Wednesday, January 4, 2012

Two Mini Reviews

Today I'm bringing you two mini reviews with a couple similarities. Both were written by well respected female authors, and both are fantasy type fiction.

The Bloody Chamber
The Bloody Chamber bookcover. Black background, white castle with girl hanging out and calling for help, surrounded by angry red waves
The Bloody Chamber
Angela Carter

The Bloody Chamber contains ten reworkings of classic fairy tales, from Bluebeard and the Erl-King to Puss in Boots (somehow, I think the new animated film shares nothing but a title). My biggest complaint is that they seemed repetitive, especially with two versions of Beauty and the Beast told consecutively.

Carter fully embraces the violent, bloody, ribald nature of the original tales, but updates them with her own personal twists. They are certainly disturbing - I'd recommend only one a day, and not before going to sleep. Who knows what might show up in your dreams.

If you like the idea of reworked fairy tales, My Mother She Killed Me, My Father He Ate Me (affiliate link), is certainly worth picking up. I bought it this past year and read several of the stories, but haven't completed the whole book. There are selections from writers including Neil Gaiman and Joyce Carol Oates.

Anne McCaffrey

Anne McCaffrey was an early female science fiction/fantasy writer known for her Dragonriders of Pern series. I was never really a science fiction fan, and had never read her work. Ms. McCaffrey passed away in November, and I saw several authors writing tributes to her. It made me think I should try one of her books.

Unfortunately, Dragonflight  was not for me. The general idea was interesting - people living on outlying planets, then forgotten about, trying to make it on their own. Oh, and they hang out with dragons. That's cool.

The downside? The pacing seemed off, and there were some serious plot holes. And I almost forgot - the whole "let me continually rape someone until they fall in love with me" story line. Ick, ick, ick.
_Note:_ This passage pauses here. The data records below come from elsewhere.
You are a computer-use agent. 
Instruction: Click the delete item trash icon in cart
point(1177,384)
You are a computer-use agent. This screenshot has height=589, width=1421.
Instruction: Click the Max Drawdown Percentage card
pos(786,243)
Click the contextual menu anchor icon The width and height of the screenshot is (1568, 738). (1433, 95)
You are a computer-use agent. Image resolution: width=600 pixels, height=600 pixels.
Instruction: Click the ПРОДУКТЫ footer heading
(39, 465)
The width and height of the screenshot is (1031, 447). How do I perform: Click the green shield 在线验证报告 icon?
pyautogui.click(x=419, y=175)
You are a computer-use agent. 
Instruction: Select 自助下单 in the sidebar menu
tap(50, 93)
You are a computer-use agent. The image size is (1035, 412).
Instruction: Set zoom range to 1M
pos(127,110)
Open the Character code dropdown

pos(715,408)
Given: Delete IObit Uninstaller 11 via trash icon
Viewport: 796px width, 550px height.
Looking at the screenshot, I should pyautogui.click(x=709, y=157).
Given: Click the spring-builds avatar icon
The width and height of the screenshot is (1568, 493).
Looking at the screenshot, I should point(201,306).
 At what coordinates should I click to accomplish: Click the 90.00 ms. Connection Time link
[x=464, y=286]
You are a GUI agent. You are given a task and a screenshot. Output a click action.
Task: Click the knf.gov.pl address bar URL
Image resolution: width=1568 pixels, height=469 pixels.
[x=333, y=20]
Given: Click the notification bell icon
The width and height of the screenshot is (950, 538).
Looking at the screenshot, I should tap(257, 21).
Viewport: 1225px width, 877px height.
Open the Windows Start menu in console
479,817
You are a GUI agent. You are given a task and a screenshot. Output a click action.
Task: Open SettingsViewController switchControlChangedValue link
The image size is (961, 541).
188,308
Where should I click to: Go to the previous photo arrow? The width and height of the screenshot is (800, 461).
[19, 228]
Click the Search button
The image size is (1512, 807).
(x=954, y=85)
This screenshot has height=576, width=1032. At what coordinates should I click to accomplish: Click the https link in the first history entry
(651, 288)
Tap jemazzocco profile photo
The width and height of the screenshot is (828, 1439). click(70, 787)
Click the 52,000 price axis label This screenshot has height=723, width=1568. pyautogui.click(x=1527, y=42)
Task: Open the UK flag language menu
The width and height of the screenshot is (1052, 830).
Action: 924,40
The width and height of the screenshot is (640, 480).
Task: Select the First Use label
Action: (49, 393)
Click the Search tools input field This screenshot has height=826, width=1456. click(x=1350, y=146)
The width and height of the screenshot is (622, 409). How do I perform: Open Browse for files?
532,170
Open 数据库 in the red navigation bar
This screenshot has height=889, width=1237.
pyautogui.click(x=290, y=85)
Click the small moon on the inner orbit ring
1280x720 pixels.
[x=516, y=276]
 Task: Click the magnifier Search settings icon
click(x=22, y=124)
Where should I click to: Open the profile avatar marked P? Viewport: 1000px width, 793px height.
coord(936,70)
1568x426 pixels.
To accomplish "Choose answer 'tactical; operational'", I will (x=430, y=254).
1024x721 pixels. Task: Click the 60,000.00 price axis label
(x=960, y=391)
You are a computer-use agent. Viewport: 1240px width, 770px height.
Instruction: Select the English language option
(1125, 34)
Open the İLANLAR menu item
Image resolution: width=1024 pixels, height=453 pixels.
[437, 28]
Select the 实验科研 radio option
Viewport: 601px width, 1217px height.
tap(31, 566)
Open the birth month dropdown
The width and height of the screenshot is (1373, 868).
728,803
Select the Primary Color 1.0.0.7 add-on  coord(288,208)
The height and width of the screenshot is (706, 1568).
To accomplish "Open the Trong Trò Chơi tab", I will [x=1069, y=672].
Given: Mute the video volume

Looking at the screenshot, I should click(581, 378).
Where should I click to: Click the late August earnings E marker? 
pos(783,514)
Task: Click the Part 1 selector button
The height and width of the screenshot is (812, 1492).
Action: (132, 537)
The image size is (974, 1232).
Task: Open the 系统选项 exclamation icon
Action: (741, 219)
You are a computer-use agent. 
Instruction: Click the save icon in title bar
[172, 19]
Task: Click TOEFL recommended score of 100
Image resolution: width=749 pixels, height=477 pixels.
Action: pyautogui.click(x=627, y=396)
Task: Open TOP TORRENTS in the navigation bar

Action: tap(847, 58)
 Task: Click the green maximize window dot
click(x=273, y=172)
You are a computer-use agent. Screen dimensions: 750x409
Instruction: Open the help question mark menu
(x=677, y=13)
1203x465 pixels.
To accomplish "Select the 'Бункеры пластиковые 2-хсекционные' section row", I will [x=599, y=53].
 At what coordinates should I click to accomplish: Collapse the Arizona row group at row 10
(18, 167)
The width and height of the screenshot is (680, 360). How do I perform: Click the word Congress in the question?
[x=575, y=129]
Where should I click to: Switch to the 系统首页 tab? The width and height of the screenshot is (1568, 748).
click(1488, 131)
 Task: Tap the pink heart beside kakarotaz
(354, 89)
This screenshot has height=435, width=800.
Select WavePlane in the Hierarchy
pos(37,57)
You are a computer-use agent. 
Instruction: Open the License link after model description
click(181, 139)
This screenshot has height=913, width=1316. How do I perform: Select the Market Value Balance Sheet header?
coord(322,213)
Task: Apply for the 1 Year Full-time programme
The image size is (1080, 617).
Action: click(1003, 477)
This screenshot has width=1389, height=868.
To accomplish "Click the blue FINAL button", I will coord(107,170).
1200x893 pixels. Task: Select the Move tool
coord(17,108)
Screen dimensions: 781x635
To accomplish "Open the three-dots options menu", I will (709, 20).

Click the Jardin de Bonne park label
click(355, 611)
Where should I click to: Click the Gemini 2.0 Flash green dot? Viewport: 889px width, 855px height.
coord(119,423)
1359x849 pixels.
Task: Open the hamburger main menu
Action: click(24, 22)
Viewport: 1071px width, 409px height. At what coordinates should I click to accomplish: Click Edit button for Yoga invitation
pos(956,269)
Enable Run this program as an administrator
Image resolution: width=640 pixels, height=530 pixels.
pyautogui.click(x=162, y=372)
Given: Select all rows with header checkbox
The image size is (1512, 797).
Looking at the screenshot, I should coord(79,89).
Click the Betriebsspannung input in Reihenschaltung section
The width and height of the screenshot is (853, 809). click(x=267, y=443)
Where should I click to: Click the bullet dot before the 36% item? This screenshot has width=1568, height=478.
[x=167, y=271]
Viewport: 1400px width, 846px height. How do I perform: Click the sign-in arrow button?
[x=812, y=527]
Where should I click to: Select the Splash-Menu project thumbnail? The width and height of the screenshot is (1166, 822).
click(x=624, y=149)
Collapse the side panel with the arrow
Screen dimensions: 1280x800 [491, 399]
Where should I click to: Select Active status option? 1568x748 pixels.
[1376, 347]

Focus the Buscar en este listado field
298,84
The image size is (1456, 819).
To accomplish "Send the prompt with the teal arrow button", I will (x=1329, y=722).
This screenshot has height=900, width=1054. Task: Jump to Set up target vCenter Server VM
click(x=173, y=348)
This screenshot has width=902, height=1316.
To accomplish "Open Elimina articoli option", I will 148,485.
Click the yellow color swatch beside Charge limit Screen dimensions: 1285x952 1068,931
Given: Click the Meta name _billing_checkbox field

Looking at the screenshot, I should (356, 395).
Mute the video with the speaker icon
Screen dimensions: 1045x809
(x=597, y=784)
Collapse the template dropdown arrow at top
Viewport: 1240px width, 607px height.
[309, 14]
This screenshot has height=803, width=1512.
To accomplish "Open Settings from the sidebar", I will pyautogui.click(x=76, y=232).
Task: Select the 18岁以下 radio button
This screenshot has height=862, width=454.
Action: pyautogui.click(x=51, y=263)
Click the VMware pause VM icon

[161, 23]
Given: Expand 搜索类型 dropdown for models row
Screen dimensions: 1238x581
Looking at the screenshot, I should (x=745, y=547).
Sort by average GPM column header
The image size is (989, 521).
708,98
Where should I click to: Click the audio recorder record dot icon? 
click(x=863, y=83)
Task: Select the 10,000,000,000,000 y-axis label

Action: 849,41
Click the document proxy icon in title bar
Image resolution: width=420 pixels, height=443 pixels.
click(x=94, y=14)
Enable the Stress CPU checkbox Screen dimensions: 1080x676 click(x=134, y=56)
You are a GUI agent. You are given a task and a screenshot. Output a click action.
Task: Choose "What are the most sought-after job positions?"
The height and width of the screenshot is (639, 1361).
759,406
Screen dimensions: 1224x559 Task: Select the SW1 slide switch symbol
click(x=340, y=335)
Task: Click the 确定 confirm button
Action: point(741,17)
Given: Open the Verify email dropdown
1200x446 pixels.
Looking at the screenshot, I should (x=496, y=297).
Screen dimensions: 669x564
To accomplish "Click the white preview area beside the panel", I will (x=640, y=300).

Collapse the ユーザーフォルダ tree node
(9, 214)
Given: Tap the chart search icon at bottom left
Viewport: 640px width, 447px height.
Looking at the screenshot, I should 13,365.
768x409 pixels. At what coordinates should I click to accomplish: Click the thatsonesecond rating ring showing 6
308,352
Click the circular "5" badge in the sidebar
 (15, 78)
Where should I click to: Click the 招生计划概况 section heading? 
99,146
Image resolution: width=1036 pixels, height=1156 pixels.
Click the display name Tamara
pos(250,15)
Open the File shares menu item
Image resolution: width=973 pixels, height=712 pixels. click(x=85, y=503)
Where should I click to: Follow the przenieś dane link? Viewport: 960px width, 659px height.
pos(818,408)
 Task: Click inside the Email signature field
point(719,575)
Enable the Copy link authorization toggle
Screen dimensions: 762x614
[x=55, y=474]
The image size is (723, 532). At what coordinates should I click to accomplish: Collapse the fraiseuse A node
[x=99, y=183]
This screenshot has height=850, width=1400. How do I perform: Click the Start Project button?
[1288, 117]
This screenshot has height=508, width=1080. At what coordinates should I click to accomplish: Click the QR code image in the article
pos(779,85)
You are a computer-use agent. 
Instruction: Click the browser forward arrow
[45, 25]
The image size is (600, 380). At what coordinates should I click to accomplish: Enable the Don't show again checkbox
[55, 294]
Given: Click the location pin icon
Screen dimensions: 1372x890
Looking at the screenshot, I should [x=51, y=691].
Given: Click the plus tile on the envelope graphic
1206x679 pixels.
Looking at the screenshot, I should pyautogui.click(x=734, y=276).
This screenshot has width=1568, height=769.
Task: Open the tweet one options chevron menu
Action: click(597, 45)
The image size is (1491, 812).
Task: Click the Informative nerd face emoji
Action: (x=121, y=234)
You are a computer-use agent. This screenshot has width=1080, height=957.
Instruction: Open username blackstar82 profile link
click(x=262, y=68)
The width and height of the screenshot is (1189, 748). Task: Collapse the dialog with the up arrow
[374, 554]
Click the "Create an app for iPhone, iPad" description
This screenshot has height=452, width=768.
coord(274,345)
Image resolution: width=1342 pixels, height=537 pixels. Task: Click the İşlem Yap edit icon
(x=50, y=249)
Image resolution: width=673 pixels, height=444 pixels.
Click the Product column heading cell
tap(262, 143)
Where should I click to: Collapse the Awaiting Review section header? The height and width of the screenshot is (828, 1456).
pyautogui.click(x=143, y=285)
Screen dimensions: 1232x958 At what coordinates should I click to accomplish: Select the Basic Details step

So many pioneering women fall into the "exceptional woman" trap, where you try to prove you're not like all the other women who really are less worthy than the menz. That's the vibe I got from McCaffrey, and to an extent, from Lessa, the main character. So, yeah - I'm glad to have read a staple of the sci-fi genre, and one by a female author at that, but I'll pass on the rest of the series.